Tax Freedom Day is supposed to mark the transition from the portion of the year during which "Americans work to pay taxes" to the part during which "they work to support themselves." It's a clever bit of libertarian propaganda, though one I'll confess I've always thought was based on a bit of a bullshit number. Not in the sense that it's wrong–I'm sure it's properly calculated–but because it's "calculated by dividing the official government tally of all taxes collected in each year by the official government tally of all income earned in each year." Now, obviously, people are paying different marginal rates, so there's not going to be one "tax freedom day" for everyone: People in higher tax brackets are going to spend more of their year working to pay taxes; people in lower brackets less.

But using these aggregates of total taxes and income skews the average up: The top ten percent of tax payers shouldered almost two-thirds of the federal income tax burden as of 2003. They also, of course, earned a disproportionate amount of the income, but using aggregates for both numbers puts a huge amount of weight on the relatively small proportion of people who are in the highest tax brackets, and therefore have the latest "tax freedom day"–far more than if you'd just calculated a "tax freedom day" for each individual or household and then averaged that number for the population. So insofar as people are suppsed to think that Tax Freedom Day represents something like the amount of time they personally are working to pay off their taxes, it seems sort of misleading.
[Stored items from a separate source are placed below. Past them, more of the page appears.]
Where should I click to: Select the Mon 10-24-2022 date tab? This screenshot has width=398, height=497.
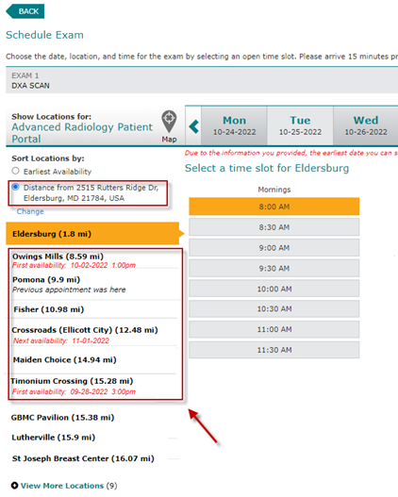point(234,125)
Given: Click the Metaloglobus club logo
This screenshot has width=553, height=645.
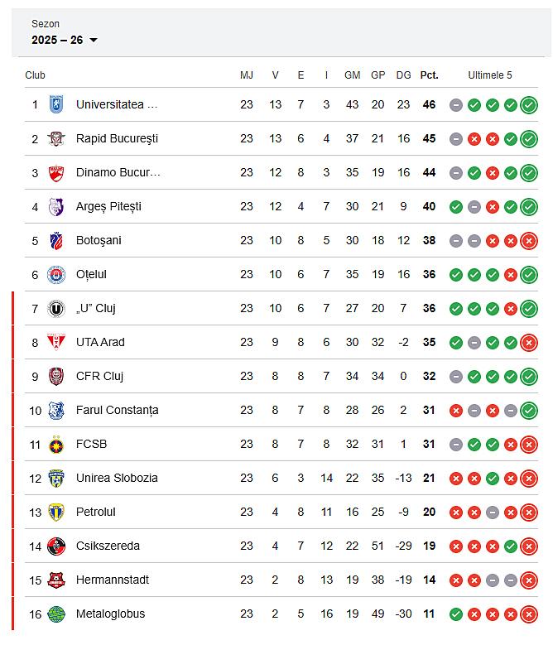Looking at the screenshot, I should [56, 614].
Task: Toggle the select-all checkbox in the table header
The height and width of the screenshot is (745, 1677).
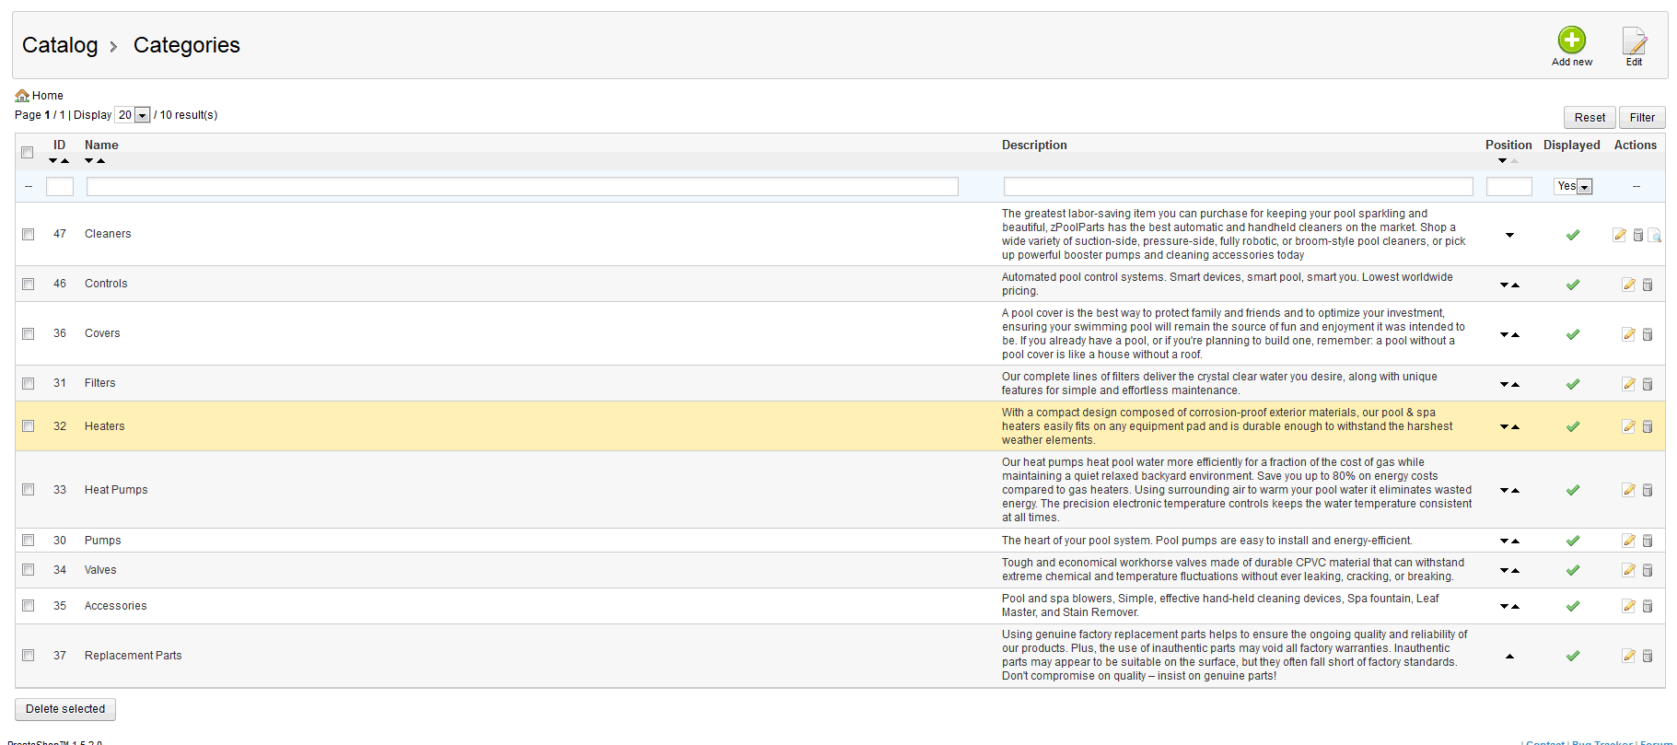Action: [28, 152]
One thing that saves the number from being completely bogus is that it counts all federal state and local taxes, which significantly flattens the rate of taxation across income groups. Still, it seems like a weird way to go about computing Tax Freedom Day if the point is to get a picture of how long the "average person" is working to pay taxes. (It is not, of course, a weird way to do it if the point is just to get the average person as pissed off about taxes as possible.)